## WRITTEN EXERCISE:
Copy every one of the rows below word for word, leaving out the picture.

## GIVEN ENTRIES:
— start —

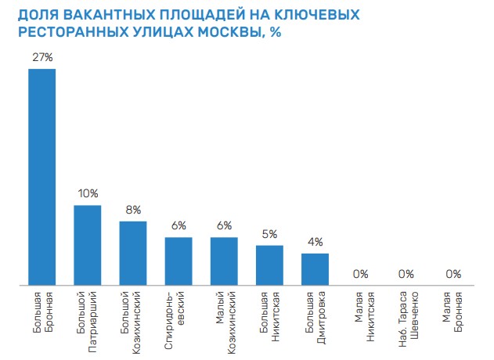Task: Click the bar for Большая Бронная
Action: tap(41, 176)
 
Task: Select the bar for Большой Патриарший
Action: tap(87, 244)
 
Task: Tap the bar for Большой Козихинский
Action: tap(133, 252)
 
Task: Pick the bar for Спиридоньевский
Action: tap(178, 260)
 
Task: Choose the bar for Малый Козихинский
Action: tap(224, 260)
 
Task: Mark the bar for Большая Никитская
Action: tap(269, 264)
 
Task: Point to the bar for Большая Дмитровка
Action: tap(315, 268)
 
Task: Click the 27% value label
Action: tap(41, 56)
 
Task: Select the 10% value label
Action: tap(87, 193)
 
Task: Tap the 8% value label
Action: tap(133, 209)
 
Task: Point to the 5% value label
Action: tap(269, 233)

— end —

## FINAL RESULT:
Task: Click the bar for Большая Бронная
Action: tap(41, 176)
 
Task: Select the bar for Большой Патриарший
Action: tap(87, 244)
 
Task: Tap the bar for Большой Козихинский
Action: tap(133, 252)
 
Task: Pick the bar for Спиридоньевский
Action: tap(178, 260)
 
Task: Choose the bar for Малый Козихинский
Action: tap(224, 260)
 
Task: Mark the bar for Большая Никитская
Action: tap(269, 264)
 
Task: Point to the bar for Большая Дмитровка
Action: tap(315, 268)
 
Task: Click the 27% value label
Action: tap(41, 56)
 
Task: Select the 10% value label
Action: tap(87, 193)
 
Task: Tap the 8% value label
Action: tap(133, 209)
 
Task: Point to the 5% value label
Action: tap(269, 233)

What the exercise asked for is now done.